VOA’s Jeff Seldin contributed to this report.
PENTAGON / WHITE HOUSE — The U.S. military has “recent and clear indications” of an Iranian threat against American forces in the Middle East, defense officials said Tuesday.
“U.S. Central Command has seen recent and clear indications that Iranian and Iranian proxy forces were making preparations to possibly attack U.S. forces in the region. This includes threats on land and in the maritime,” U.S. Central Command spokesman Navy Capt. William Urban said.
The United States announced Monday it was speeding up the arrival of a naval aircraft carrier strike group to the Arabian Sea and deploying a bomber task force in response to a potential Iranian threat. Urban said Tuesday B-52 bomber jets were deploying to the region “to protect U.S. forces and interests in the region and to deter any aggression.”

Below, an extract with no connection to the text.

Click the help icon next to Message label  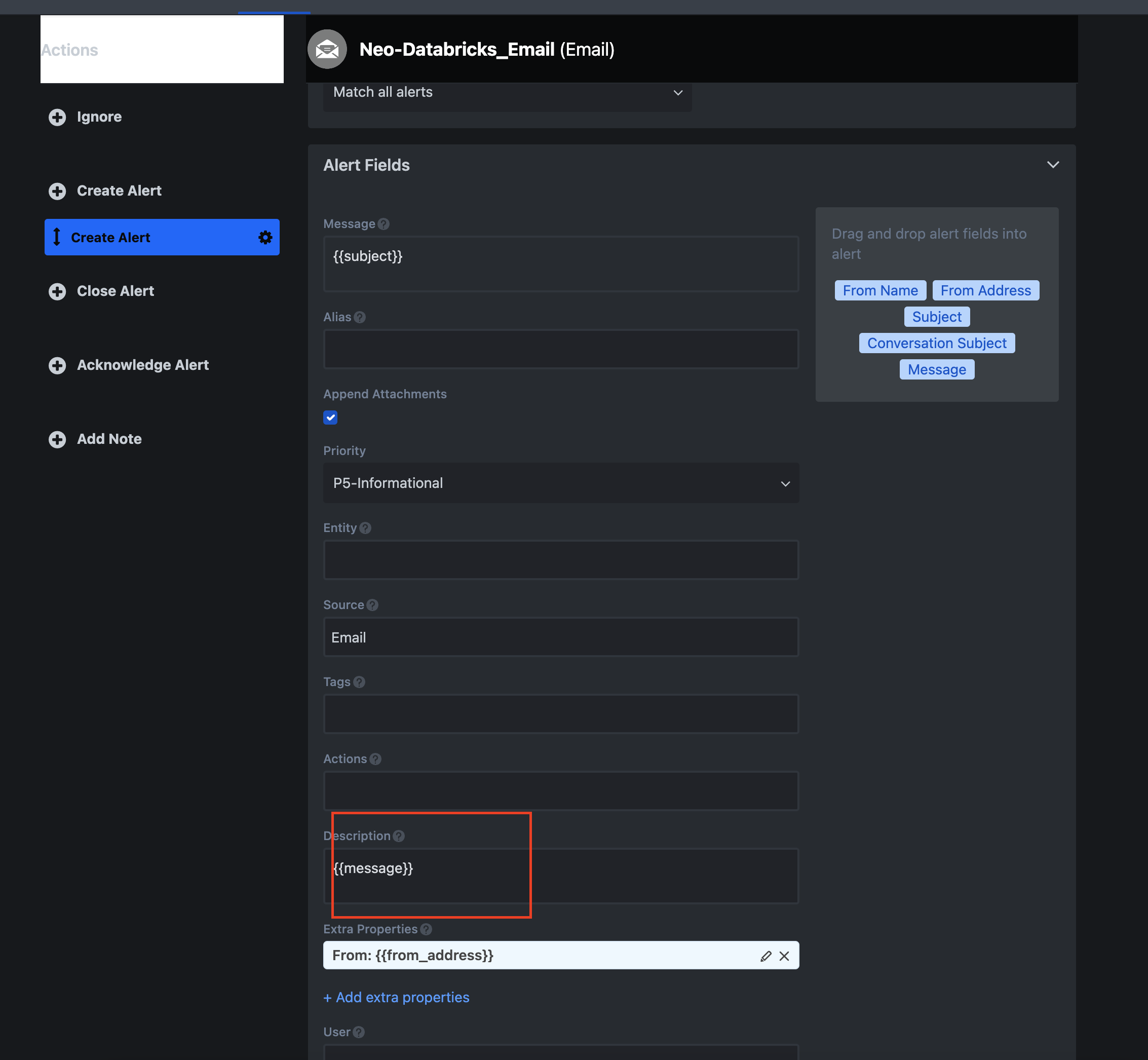coord(384,224)
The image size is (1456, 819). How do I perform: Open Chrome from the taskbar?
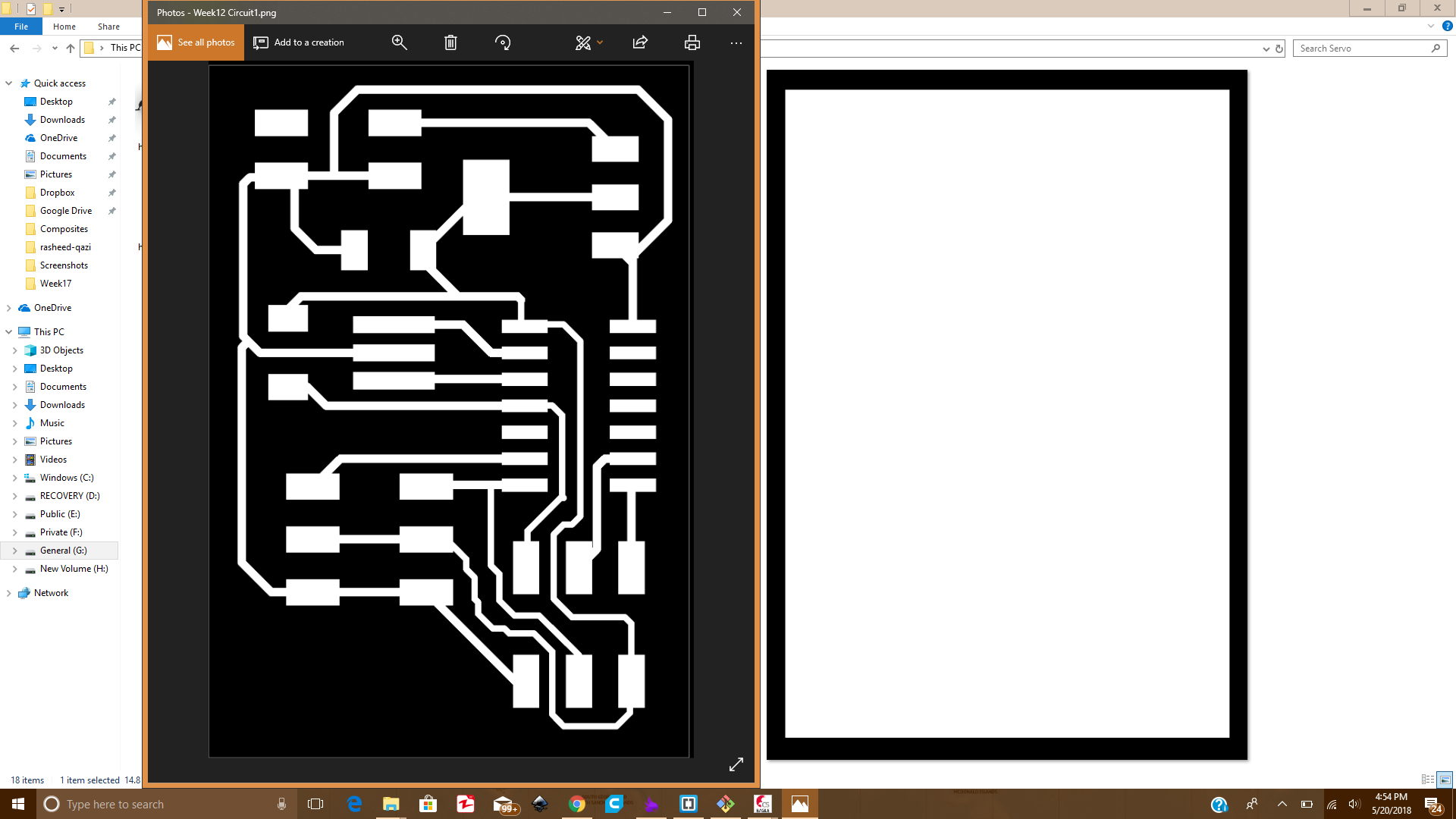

The USS Abraham Lincoln is currently operating in the U.S. European Command area of responsibility (AOR) but will expedite its arrival into the Middle East, a defense official told VOA.
“We have continued to see activity that leads us to believe that there’s escalation that may be taking place, and so we’re taking all the appropriate actions, both from a security perspective as well as our ability to make sure the president has a wide range of options in the event that something should actually take place,” Secretary of State Mike Pompeo told reporters Monday in Finland.
The concerns expressed by Pompeo and U.S. defense officials contrast with the U.S. Central Command’s assessment just over a month ago.
Despite Iran’s “significant capability” in Syria and the region, Central Command officials said there were no indications Tehran was aiming to set its sights on U.S. forces.
“Iran’s priority is to defeat ISIS, which it sees as an existential threat,” the Defense Department’s Lead Inspector General for Operation Inherent Resolve said, summarizing CENTCOM’s March 26 assessment in a report issued Tuesday.
“They are not displaying the intent to attack U.S. forces,” the report added, warning, “this calculus could change if Iran perceives a U.S. desire to ramp up anti-Iranian activities in a post-ISIS environment.”
‘Threat’ from US
Some former U.S. intelligence and security officials worry, however, that recent rhetoric from the White House combined with its ongoing “maximum pressure” campaign, has done just that.
New America Foundation Fellow Ned Price told VOA an unusual and aggressive Sunday evening statement issued in the name of the U.S. national security adviser John Bolton — in which he warned the U.S. is “fully prepared to respond to any attack” — makes it seem like the U.S. is “intent on driving the Iranians into a corner.”
“The concern with Bolton’s threat — coming in the midst of a series of escalations from the Trump administration — underscores the concern that the administration is trying to goad the Iranians into an unwise and ill-considered reaction,” said Price, a former spokesman for the Obama-era National Security Council.
In addition to the USS Abraham Lincoln aircraft carrier, the strike group being sent to the Central Command area of operations includes fighter jets, helicopters, destroyers and more than 6,000 sailors when it left its U.S. port in the state of Virginia in early April.
‘Prudent repositioning of assets’
Acting Defense Secretary Patrick Shanahan, on Twitter, stated Monday that the deployment of a naval carrier strike group and an air force bomber task force to the area “represents a prudent repositioning of assets in response to indications of a credible threat by Iranian regime forces.”
Shanahan added: “We call on the Iranian regime to cease all provocation. We will hold the Iranian regime accountable for any attack on US forces or our interests.”
The Trump administration has been working to apply what it calls a “maximum pressure campaign” against Iran to try to get the country to change its behavior, including its sponsorship of terror groups and what the White House alleges is a ballistic missile program that threatens the United States.
In response to last month’s U.S. designation of the IRGC as a terrorist group, Iran responded by declaring the United States a state sponsor of terrorism and its forces in the Middle East as terror groups.